Neukoplast™ (NK-92) for the Treatment of Refractory or Relapsed Acute Myeloid Leukemia

This study is currently recruiting participants. (see Contacts and Locations)
Verified June 2014 by Conkwest, Incorporated
Sponsor:
Information provided by (Responsible Party):
Conkwest, Incorporated
ClinicalTrials.gov Identifier:
NCT00900809
First received: May 11, 2009
Last updated: June 25, 2014
Last verified: June 2014
  Purpose

NK cells from patients with malignant diseases are often functionally impaired. Their function cannot be fully restored through ex vivo expansion and cytokine activation. In addition, the in vivo administration of cytokines not only expands NK cells but expands polyclonal T cells with no tumor specificity and no known effects.

The utilization of Neukoplast™, as a form of adoptive immunotherapy, offers several advantages. Neukoplast™ represents a uniform cell population with a well-characterized immunophenotype, confirmed strong anti-tumor activity and are easy to grow and expand in culture, so that they can be made available in large numbers for therapeutic delivery.

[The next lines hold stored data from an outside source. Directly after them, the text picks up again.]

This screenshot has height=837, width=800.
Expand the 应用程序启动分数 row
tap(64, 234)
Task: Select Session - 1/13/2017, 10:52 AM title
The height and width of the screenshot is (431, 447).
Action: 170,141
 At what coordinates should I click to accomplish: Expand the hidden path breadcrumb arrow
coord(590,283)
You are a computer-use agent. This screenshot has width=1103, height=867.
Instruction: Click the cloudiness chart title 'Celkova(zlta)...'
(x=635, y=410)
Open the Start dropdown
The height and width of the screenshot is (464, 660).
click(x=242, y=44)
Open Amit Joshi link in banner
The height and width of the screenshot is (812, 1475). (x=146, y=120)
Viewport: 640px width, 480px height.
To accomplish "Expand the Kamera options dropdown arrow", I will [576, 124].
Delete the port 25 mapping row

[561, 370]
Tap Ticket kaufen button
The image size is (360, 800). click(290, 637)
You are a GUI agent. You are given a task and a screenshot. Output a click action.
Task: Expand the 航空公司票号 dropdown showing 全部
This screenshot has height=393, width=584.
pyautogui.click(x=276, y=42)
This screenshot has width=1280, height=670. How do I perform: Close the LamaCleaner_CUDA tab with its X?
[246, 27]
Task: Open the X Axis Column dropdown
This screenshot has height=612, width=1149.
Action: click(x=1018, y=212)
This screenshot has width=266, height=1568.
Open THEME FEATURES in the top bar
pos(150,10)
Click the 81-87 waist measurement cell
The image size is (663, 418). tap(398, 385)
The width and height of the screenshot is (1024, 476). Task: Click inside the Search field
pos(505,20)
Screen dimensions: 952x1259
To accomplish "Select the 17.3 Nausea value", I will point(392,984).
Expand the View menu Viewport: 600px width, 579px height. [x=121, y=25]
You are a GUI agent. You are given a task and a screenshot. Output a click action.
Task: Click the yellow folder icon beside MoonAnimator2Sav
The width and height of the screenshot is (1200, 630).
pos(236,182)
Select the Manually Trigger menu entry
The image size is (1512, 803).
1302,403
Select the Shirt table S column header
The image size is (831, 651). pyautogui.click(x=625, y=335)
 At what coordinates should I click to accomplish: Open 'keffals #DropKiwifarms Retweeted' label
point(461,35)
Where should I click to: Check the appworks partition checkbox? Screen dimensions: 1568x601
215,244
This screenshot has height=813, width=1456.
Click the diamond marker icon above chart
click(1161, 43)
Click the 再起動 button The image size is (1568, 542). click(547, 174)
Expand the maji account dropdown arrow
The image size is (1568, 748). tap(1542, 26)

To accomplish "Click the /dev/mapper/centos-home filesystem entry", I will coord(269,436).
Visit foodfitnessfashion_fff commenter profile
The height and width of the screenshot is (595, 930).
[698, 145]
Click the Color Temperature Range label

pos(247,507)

Condition Intervention Phase
Acute Myeloid Leukemia
Biological: Neukoplast™ (NK-92)
Phase 1

Study Type: Interventional
Study Design: Endpoint Classification: Safety/Efficacy Study
Intervention Model: Single Group Assignment
Masking: Open Label
Primary Purpose: Treatment
Official Title: Phase I Study of Adoptive Immunotherapy Using the Natural Killer Cell Line, Neukoplast™(NK-92), for the Treatment of Refractory or Relapsed Acute Myeloid Leukemia

Resource links provided by NLM:


Further study details as provided by Conkwest, Incorporated:

Primary Outcome Measures:
  • Determine the safety / maximum tolerated dose of Neukoplast™ (NK-92 cell line for clinical use) in patients with refractory or relapsed acute myeloid leukemia [ Time Frame: 2016 ] [ Designated as safety issue: Yes ]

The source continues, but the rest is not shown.